Il y a bien sûr une «  entrée  » – cet extrait de la Dolce Vita où une statue du Christ tendant les bras survole Rome, transportée par un hélicoptère – et une «  sortie  » – une jolie cage à oiseau, de couleur rouge, vide – à la dernière exposition de La maison rouge. On circule donc entre la magie de Fellini qui nous dit que la passion humaine est capable de faire voler Dieu et la présence en creux de celui qui s’est envolé. Mais, entre les deux, s’étant soustraits presque entièrement à toute forme de taxinomie, à tout esprit de catalogue, Zette Cazalas et Jesús Pacheco qui l’assistait ont dessiné une scénographie magnifique – sans doute l’une des plus belles, l’une des plus magiques que l’on a vues à La maison rouge qui nous a pourtant offert, pendant quatorze ans, maintes occasions de ravissement. Chaque spectateur s’y inventera son propre itinéraire.

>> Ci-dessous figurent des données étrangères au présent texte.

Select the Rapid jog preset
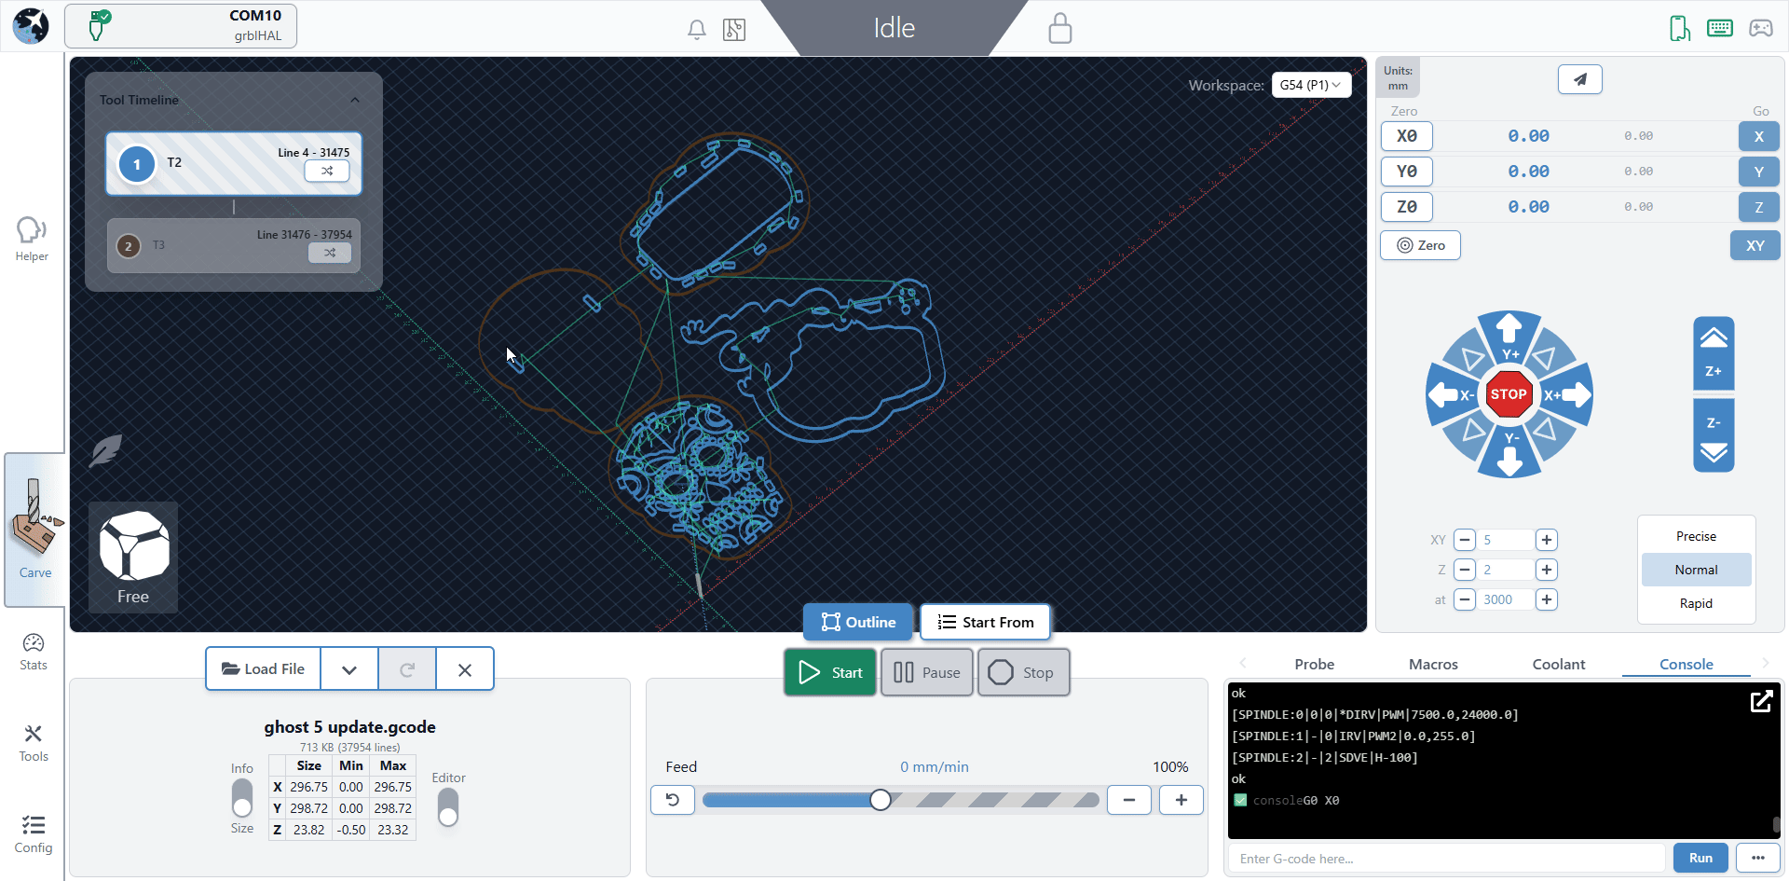 [1695, 603]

Collectionnant et ordonnant à loisir les images et les impressions, le visiteur constituera sa propre machine mentale pour s’élever au-dessus de la contingence et accéder à quelque chose que l’on peut désigner par le mot «  âme  », en prenant soin de ­s’affranchir des pesanteurs dont ce mot a été chargé par les clercs. Il s’agit ici d’adopter délibérément le parti pris des poètes chaussant, avec Rimbaud, leurs semelles de vent. Justement, nous pourrions commencer par là : avec les chaussures à ressorts de Gustav Messmer, dont on découvrira, tout proche, le merveilleux «  vélo-­hélicoptère  » et la passion avec laquelle il l’a construit…

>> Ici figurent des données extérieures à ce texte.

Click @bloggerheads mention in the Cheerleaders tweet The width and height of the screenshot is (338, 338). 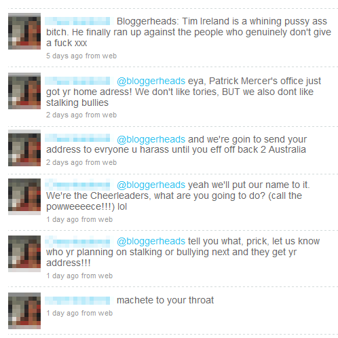151,185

Quel que soit l’itinéraire que l’on s’inventera, le parcours accompli participera de la disposition intérieure qu’Ilya et Emilia Kabakov suggèrent d’adopter avec How Can One Change Oneself : endosser chaque jour les ailes que l’on se sera fabriquées et rester cinq à dix minutes seul, dans sa chambre, sans rien faire… Jour après jour, assurent-ils, l’effet des ailes se fera davantage sentir. Visiter L’Envol, ce n’est donc pas s’enfermer dans la nostalgie d’un lieu qui se clôt. C’est plutôt développer sa capacité à ­s’alléger, pour se préparer à poursuivre, par d’autres échappées contemplatives ou créatives, le miracle du dépassement de l’ordinaire, de sa transfiguration par l’imaginaire.

Antoine de Galbert et ses trois complices, Aline Vidal, Bruno Decharme et Anna Safarova (commissaires de l’exposition), n’ont rien voulu d’autre que de célébrer ce désir irrépressible de l’être humain d’échapper à la pesanteur. Il faut préciser que l’idée de cette exposition est née avant que le fondateur de La maison rouge n’ait décidé de mettre un terme à cette belle aventure. L’Envol n’a pas été conçu pour « finir en beauté », mais comme une tentative supplémentaire de proposer au visiteur de se laisser emporter par la magie des artistes et des œuvres.

Le catalogue – plus thématique que l’exposition – cite à plusieurs reprises Icare, mais ce n’est pas sa chute qui retient l’attention ni même le fait qu’il se soit trop approché du soleil. ­L’important n’est pas la destination, le point d’arrivée, mais, comme le dit le titre de l’exposition, le décollage. Cet instant où – fût-ce aussi brièvement que le montre l’extrait du film de Gerry Schum, Identifications, dans lequel on voit Gino De Dominicis prendre son élan au sommet d’une montagne – le sujet se projette vers le haut et se trouve en suspens dans le vide.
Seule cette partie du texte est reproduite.